Electrical Apparatus

ELK GROVE VILLAGE, ILL. -If you really wanted to, you could stand outside Industrial Repair Service's shop northwest of Chicago and watch planes take off and land at O'Hare International Airport all day long. 

The shop lies less than a mile from the northwest corner of Chicago's primary airport, one of the world's busiest. The shop is next to the airport not so much to ease the shipment of products as to facilitate the movement of people.

"We may have customers come in to visit," explains shop manager Adam

Kuehl. "Or we may have in-house sales people come in from Atlanta" to visit customers in the region.

The Elk Grove facility is one of five operated by Industrial Repair Service. The others– apart from the headquarters in Cumming, Ga.-- are in Apache Junction, Ariz., Farmers Branch, Tex., and St. Louis.

It comes as a surprise to many that Elk Grove Village is among the busiest industrial zones in the U.S. In an industrial park almost six square miles in area, there are nearly 3,600 businesses here employing about 100,000 people.

For transporting products to and from customers as well as to and from headquarters in Georgia-the Elk Grove Village branch relies primarily on its three drivers and on FedEx.

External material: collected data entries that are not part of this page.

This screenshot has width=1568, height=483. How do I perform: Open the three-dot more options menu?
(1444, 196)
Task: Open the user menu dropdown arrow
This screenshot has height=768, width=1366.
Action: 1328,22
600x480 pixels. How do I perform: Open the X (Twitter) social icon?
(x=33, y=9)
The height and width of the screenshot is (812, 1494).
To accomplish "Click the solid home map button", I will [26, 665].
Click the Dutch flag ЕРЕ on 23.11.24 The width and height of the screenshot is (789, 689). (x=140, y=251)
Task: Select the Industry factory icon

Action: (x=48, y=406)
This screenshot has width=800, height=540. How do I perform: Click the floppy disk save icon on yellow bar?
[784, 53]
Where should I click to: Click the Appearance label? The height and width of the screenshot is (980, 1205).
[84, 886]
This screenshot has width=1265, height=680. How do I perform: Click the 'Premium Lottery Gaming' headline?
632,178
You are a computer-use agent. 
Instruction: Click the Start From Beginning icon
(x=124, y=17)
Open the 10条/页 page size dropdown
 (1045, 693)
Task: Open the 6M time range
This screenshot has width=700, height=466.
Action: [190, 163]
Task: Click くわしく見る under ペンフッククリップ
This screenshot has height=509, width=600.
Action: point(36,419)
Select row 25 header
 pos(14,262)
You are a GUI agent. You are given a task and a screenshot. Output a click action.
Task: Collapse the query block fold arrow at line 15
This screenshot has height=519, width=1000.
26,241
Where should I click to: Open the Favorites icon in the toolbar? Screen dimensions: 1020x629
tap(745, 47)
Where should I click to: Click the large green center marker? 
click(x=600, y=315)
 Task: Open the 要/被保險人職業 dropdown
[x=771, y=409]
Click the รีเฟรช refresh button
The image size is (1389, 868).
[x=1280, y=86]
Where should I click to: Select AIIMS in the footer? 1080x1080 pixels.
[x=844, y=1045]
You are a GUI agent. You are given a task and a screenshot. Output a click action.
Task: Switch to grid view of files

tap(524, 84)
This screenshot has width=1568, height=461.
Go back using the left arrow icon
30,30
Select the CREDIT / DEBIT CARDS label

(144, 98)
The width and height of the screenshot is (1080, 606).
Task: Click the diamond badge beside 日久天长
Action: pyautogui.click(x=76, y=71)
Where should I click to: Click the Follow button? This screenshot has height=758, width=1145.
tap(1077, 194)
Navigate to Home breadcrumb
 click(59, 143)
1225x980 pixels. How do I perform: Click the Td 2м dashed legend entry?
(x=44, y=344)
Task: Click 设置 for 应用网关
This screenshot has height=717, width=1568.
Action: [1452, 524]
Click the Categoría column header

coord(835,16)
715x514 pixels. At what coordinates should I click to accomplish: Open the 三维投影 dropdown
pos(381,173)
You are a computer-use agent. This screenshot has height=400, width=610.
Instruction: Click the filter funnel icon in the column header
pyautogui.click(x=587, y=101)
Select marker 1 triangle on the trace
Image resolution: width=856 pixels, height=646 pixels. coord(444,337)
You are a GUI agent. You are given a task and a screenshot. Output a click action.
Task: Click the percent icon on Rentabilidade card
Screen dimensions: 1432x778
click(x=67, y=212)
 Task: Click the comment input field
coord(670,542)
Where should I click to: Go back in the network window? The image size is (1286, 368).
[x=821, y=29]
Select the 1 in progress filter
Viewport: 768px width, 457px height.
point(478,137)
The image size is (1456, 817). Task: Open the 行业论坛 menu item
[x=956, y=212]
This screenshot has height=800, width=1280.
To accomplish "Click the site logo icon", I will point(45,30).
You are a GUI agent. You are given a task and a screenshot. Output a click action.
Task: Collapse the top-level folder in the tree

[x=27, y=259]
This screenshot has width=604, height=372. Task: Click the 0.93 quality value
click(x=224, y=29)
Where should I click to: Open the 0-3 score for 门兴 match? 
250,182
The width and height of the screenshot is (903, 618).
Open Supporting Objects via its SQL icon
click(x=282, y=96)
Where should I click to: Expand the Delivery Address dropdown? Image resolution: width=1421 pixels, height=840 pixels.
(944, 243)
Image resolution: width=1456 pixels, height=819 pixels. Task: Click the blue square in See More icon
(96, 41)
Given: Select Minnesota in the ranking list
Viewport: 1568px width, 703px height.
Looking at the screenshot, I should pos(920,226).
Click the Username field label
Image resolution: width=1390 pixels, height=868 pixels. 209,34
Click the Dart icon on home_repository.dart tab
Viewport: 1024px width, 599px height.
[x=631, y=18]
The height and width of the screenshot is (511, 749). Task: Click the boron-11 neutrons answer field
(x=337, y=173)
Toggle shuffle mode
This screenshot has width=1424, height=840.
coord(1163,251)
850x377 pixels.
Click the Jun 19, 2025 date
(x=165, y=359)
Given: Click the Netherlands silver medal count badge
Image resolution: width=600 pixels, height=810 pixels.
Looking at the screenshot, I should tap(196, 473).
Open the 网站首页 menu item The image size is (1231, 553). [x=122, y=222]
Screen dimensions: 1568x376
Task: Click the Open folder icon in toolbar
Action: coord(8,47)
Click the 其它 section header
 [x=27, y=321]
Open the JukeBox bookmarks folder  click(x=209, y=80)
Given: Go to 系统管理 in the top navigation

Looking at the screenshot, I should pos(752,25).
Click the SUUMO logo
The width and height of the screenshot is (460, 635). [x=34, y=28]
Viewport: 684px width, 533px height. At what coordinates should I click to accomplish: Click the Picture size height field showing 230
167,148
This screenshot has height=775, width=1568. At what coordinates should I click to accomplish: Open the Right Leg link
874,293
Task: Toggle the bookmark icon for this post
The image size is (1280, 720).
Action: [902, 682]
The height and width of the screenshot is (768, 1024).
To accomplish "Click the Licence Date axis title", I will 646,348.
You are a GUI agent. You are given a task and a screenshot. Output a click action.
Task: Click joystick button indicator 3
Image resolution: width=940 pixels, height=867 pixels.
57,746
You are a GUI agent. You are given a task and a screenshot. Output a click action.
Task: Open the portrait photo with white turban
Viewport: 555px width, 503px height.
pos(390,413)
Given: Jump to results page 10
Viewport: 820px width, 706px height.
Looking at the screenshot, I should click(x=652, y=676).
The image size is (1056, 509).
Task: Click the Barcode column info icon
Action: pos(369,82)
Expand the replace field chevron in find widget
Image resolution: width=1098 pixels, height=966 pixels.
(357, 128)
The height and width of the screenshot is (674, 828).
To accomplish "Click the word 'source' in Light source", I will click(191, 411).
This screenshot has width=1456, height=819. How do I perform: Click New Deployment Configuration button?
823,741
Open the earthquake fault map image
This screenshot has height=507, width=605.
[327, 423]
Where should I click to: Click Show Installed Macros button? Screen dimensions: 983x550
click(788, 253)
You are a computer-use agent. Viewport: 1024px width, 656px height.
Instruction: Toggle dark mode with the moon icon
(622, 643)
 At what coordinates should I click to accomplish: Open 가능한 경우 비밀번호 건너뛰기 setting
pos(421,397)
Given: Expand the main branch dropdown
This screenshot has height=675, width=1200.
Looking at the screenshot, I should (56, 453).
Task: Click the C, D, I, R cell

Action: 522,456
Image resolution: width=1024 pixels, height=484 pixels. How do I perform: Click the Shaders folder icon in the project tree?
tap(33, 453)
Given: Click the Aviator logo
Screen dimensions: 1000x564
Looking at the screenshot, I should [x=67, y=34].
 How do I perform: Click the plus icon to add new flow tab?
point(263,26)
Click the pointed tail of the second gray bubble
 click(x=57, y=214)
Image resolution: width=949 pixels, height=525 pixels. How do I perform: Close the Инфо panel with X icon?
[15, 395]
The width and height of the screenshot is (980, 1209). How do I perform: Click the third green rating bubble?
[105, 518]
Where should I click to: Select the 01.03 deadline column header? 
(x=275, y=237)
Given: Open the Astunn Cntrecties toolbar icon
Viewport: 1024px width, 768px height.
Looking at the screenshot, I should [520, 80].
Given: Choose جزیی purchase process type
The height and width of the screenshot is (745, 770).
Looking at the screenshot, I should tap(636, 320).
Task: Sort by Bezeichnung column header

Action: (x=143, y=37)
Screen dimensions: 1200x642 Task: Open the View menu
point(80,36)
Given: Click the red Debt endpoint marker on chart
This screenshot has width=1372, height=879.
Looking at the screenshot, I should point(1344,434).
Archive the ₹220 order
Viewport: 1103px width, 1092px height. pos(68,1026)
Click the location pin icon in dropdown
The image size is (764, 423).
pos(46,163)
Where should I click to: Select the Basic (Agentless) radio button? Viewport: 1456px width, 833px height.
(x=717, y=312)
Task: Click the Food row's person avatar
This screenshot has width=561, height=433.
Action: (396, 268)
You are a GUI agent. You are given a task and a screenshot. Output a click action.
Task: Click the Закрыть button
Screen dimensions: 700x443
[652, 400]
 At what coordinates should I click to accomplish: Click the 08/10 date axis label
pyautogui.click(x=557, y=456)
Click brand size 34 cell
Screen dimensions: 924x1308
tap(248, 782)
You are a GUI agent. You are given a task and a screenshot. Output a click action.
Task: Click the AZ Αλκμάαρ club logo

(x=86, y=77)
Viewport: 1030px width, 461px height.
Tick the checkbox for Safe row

One of these drivers covers the territory from northern Illinois into Wisconsin. Of the other two, one is "kind of a roamer," Kuehl says, while the third covers Southern Illinois and parts of Indiana. "A couple of times a day, a local customer will come in and drop off their own stuff," Kuehl says.

Four people, including Kuehl, work at this location, covering one shift per day. There aren't any account managers here yet, but one was set to begin working the week after Electrical Apparatus visited in early March.

The Elk Grove shop opened about three and a half years ago. Kuehl was hired at that time to get the shop up and running. "I was all by myself for about three months," he recalls. "I was doing shipping, receiving, repairing, customer service a bit of everything."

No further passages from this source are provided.